- **GIVEN REQUEST**:
Reproduce everything in the data from the line containing "The image size is (1306, 924)." down to the line containing "click(x=488, y=23)", with both of those lines included. Leave the pictures out of your answer.

- **GIVEN DATA**:
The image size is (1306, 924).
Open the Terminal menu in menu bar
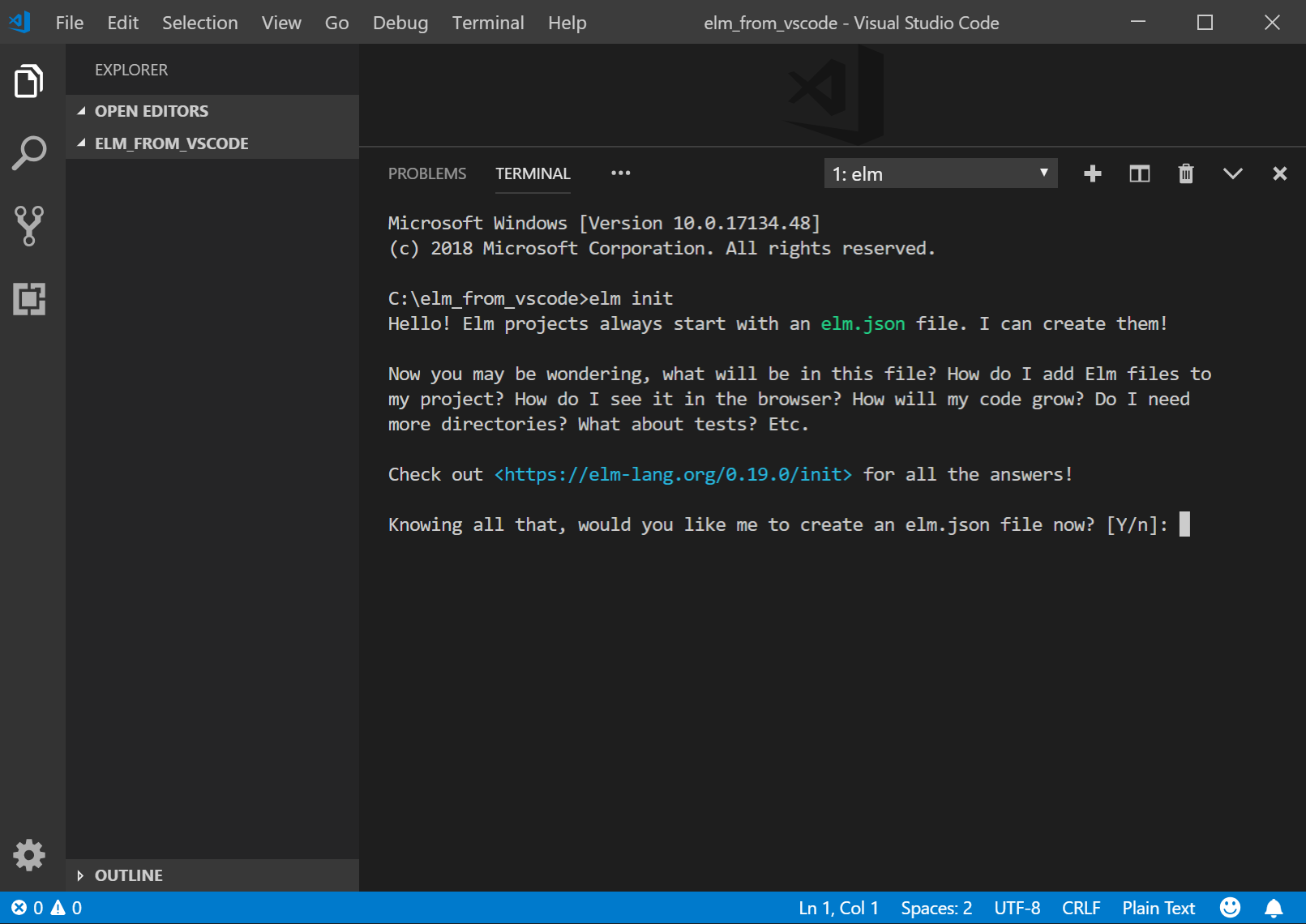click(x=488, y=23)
==
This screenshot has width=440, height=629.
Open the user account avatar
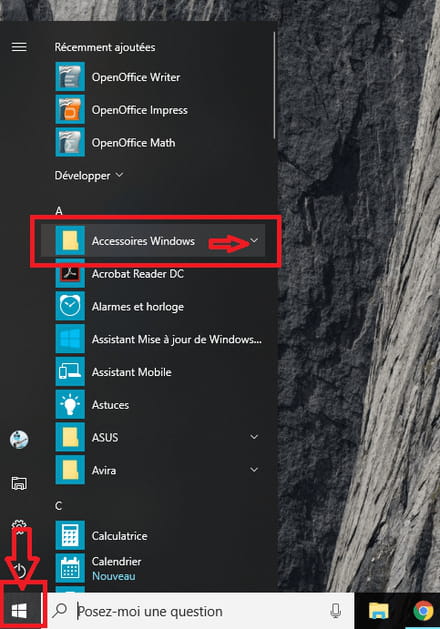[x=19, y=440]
...
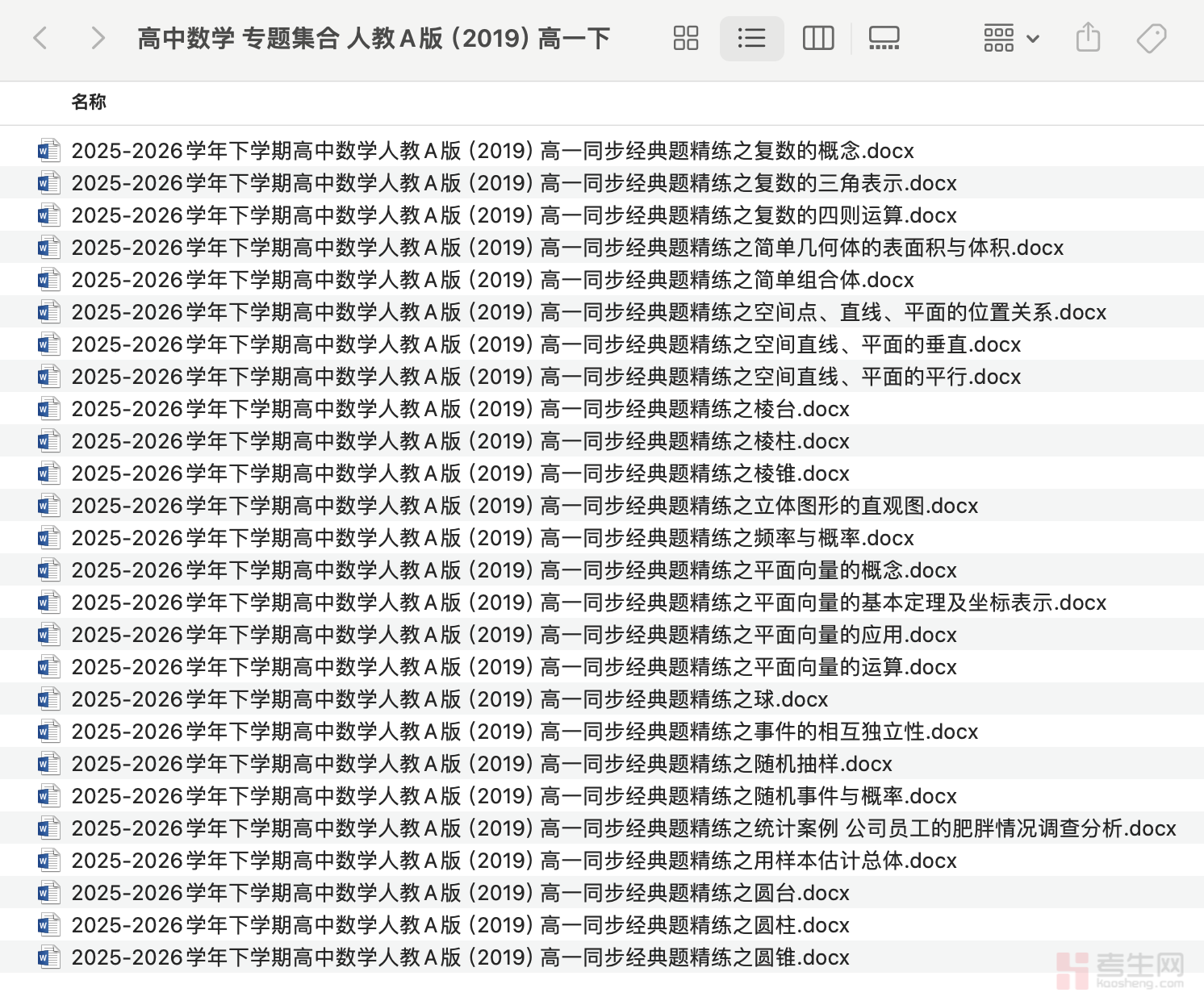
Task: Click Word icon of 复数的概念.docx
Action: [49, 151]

- **EXPECTED OUTPUT**:
The image size is (1306, 924).
Open the Terminal menu in menu bar
click(x=488, y=23)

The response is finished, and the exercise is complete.